↓
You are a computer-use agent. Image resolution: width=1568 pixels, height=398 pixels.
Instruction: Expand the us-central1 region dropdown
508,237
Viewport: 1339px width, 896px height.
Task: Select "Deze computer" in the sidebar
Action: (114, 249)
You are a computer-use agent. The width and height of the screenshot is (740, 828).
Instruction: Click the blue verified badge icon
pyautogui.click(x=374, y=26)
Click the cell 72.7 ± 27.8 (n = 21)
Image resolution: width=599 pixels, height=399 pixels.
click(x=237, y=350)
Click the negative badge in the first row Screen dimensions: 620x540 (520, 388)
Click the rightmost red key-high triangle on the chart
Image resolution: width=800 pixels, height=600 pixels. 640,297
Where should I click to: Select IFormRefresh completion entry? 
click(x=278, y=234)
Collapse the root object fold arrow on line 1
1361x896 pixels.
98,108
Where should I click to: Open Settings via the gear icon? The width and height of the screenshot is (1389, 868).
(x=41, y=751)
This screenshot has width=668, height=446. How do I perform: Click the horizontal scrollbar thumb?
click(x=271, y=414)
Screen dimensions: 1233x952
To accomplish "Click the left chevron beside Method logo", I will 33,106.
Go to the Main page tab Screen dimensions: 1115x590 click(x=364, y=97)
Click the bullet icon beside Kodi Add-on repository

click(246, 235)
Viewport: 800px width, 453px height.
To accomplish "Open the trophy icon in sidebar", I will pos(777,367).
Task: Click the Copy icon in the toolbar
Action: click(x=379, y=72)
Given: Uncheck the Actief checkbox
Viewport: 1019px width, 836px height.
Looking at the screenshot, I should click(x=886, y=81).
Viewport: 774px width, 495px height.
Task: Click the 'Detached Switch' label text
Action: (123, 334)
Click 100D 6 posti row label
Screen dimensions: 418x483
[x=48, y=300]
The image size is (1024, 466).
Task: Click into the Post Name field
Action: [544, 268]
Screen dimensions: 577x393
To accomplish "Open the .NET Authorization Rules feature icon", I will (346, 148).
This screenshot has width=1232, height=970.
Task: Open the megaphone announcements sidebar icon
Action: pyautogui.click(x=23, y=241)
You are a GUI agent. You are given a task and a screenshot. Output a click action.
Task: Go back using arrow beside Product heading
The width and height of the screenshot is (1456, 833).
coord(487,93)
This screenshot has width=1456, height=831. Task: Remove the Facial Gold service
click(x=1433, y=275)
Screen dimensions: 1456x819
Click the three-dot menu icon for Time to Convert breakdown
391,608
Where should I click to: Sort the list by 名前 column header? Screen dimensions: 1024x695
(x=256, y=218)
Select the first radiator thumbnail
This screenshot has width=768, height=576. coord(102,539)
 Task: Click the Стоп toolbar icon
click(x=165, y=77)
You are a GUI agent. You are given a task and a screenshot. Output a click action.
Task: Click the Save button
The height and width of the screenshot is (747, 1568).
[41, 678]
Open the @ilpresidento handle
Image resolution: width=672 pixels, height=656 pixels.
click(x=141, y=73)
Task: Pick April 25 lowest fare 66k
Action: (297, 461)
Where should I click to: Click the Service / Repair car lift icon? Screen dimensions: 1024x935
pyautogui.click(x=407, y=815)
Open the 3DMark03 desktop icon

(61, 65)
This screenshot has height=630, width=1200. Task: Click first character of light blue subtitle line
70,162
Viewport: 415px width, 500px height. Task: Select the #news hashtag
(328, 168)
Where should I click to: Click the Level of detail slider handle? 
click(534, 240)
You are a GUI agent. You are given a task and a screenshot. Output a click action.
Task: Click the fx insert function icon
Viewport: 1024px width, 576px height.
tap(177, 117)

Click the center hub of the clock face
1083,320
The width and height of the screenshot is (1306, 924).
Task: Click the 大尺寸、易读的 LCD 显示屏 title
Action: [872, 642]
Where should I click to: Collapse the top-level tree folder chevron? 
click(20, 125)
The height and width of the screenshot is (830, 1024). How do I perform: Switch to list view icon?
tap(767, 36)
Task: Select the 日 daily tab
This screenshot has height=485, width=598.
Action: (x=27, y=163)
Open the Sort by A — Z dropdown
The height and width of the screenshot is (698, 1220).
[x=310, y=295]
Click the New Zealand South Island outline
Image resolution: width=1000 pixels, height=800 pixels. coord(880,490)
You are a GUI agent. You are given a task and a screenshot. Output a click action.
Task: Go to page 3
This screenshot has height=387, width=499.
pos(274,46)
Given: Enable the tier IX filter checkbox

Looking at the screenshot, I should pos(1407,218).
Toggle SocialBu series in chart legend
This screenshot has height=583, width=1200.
↑
# TASK DIRECTIONS
Please count the lines in the records above that contain the word "blue", treating case as significant, and give only the number.

# ANSWER TO THIS PROBLEM
2